=== Begin Enclosure ===

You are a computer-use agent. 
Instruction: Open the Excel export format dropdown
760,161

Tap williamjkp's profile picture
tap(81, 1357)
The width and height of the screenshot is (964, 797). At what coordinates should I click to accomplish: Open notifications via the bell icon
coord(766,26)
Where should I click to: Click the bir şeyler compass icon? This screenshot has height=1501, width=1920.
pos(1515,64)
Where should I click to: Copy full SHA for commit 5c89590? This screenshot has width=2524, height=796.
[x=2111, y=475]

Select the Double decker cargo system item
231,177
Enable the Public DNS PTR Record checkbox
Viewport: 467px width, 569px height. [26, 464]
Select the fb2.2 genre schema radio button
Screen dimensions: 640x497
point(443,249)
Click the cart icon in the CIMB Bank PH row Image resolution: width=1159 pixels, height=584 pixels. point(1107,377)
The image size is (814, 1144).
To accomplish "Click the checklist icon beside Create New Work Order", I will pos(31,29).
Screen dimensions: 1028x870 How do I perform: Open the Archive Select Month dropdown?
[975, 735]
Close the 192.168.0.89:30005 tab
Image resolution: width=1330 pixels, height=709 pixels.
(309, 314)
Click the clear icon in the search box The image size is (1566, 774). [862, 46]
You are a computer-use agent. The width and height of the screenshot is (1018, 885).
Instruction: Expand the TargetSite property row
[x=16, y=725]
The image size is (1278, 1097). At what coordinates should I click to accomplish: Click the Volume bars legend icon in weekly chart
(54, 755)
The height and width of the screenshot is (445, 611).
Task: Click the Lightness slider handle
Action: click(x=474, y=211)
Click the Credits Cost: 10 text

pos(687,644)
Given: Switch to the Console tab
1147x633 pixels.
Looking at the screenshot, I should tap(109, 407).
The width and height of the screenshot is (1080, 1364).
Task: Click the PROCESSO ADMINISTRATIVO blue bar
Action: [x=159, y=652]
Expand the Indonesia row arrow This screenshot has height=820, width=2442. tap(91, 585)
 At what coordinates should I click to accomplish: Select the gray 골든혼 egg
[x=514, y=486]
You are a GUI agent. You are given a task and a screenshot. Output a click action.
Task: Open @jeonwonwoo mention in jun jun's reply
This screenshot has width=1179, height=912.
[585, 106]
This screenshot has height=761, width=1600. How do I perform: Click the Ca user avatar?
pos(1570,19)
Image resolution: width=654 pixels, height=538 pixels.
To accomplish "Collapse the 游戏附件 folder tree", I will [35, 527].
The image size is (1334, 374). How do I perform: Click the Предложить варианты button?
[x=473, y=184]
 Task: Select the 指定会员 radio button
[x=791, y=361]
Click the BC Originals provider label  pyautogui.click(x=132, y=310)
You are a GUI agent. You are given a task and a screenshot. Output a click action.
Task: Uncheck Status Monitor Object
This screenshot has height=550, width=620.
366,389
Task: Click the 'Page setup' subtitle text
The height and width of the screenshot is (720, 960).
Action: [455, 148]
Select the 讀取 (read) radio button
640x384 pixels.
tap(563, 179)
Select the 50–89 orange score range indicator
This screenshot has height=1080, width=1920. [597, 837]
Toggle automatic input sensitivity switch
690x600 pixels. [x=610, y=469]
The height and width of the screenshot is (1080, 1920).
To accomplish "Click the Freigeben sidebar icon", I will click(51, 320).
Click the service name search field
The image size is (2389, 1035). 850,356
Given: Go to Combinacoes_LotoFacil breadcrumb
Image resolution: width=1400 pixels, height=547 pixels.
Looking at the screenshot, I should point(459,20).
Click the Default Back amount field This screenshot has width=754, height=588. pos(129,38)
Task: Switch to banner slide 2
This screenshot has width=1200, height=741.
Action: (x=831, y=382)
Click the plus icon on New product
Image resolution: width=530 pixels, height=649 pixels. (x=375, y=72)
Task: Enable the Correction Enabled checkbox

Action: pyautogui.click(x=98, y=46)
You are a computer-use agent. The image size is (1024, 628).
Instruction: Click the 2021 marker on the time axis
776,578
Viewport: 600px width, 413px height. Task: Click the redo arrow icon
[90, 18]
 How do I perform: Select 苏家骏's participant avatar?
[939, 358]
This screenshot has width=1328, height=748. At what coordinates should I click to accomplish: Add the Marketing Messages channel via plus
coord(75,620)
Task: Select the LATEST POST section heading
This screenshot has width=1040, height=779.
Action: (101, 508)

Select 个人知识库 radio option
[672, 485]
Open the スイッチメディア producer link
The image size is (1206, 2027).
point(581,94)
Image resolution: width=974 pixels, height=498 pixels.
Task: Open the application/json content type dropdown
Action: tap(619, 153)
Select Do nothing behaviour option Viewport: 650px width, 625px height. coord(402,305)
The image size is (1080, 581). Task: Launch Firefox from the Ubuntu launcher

=== End Enclosure ===

* Work instruction
Extract every line from the records above that contains the word "computer".

* Exercise answer
You are a computer-use agent. 
You are a computer-use agent. The width and height of the screenshot is (1018, 885).
You are a computer-use agent. The image size is (1024, 628).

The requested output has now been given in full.